- Born: John Geoffrey Sadler Candy 19 February 1897 Froyle, Hampshire, England
- Died: 11 May 1955 (aged 58) East Kingston, West Sussex, England
- Burial place: St Margaret's Church, Angmering, West Sussex
- Spouse: Eileen Marcella Going ​ ​(m. 1933; died 1954)​
- Military career
- Allegiance: United Kingdom
- Branch: British Army Royal Air Force
- Service years: 1916–1937 1939–1946
- Rank: Wing Commander
- Unit: Royal Sussex Regiment No. 19 Squadron RFC No. 99 Squadron RAF
- Conflicts: First World War Second World War
- Awards: Distinguished Flying Cross Mentioned in Despatches

= John Candy (RAF officer) =

British World War I flying ace (1897–1955)
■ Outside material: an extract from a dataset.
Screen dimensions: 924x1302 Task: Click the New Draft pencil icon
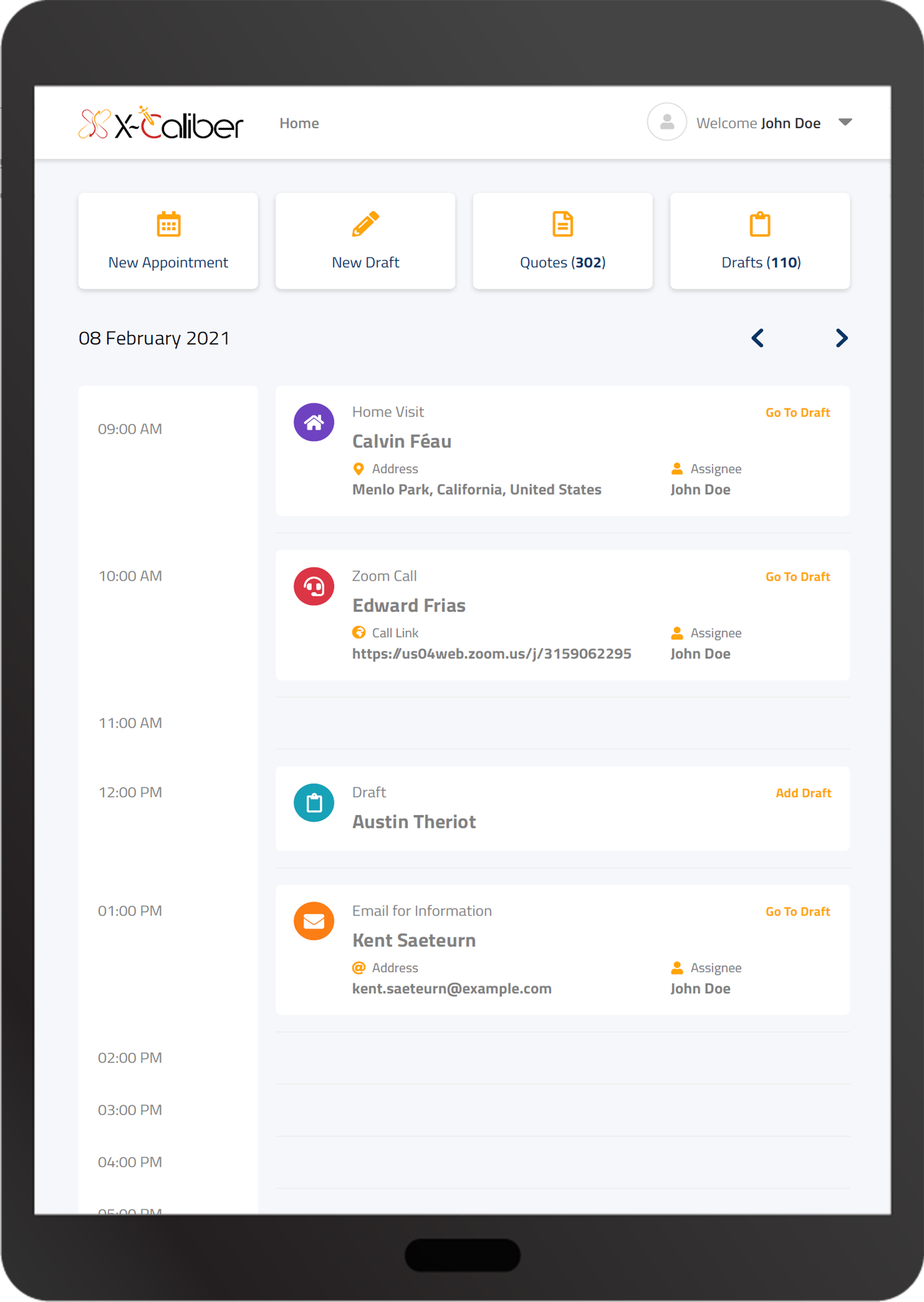(x=366, y=224)
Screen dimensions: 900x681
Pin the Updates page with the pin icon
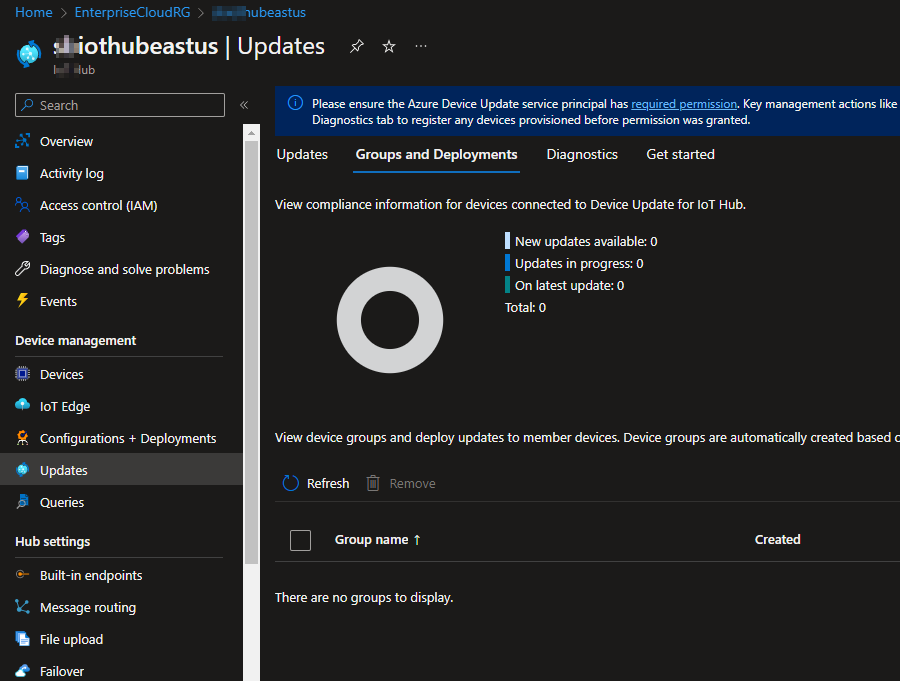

John Geoffrey Sadler Candy, (19 February 1897 – 11 May 1955) was a British aviator, military officer, and flying ace credited with six aerial victories during the First World War. He transferred to the Royal Air Force in 1919, and retired in 1937, but was recalled to serve throughout the Second World War, retiring permanently in 1946.

==Early life==
Candy was born on 19 February 1897 in Froyle, Hampshire, England. He was the eldest son of John Alfred Sadler Candy, a farmer, and Emily Louisa French Candy.

==Military career==
Candy graduated from the Royal Military College, Sandhurst on 26 October 1916, receiving a commission as a Second Lieutenant in the Royal Sussex Regiment.

===Royal Flying Corps career===
On 2 May 1917 Candy was seconded to the Royal Flying Corps as a temporary Flying Officer. He was assigned to No. 19 Squadron to fly the SPAD S.VII. He began his scoring streak on 26 August 1917; in cooperation with Alexander Pentland and three other pilots, he destroyed a DFW reconnaissance aircraft over Moorseele. On 30 September, he once again had help in driving down a German two-seater down out of control; on that occasion from Richard Alexander Hewat, Frederick Sowrey, and two other pilots. On 9 October, he teamed with Sowrey and Hewat to drive down an Albatros reconnaissance aircraft. After another shared win on 11 November 1917, two days later, he cooperated with Albert Desbrisay Carter in the destruction of an Albatros D.V. His sixth win, on 29 December 1917, was a solo one, when he drove down another D.V.

On 3 June 1918 he was awarded the Distinguished Flying Cross in the King's Birthday Honours. On 6 July 1918 he was appointed flight commander with acting rank of Captain. On 1 August 1919 Candy was granted a permanent commission in the RAF with the rank of Captain, while also formally resigning his army commission.

===Royal Air Force career===
On 5 October 1921 Candy was posted to the RAF Depot (Inland Area), and on 1 October 1923 was assigned to No. 1 School of Technical Training (Boys) at Halton. He then served in the Middle East, being posted to the Aircraft Depot, Iraq, on 27 November 1924, then served as Station Commandant at Basrah from 5 January 1926, before transferring to the RAF Depot, Egypt, on 2 January 1927. On 12 December 1928 he was promoted to Squadron Leader.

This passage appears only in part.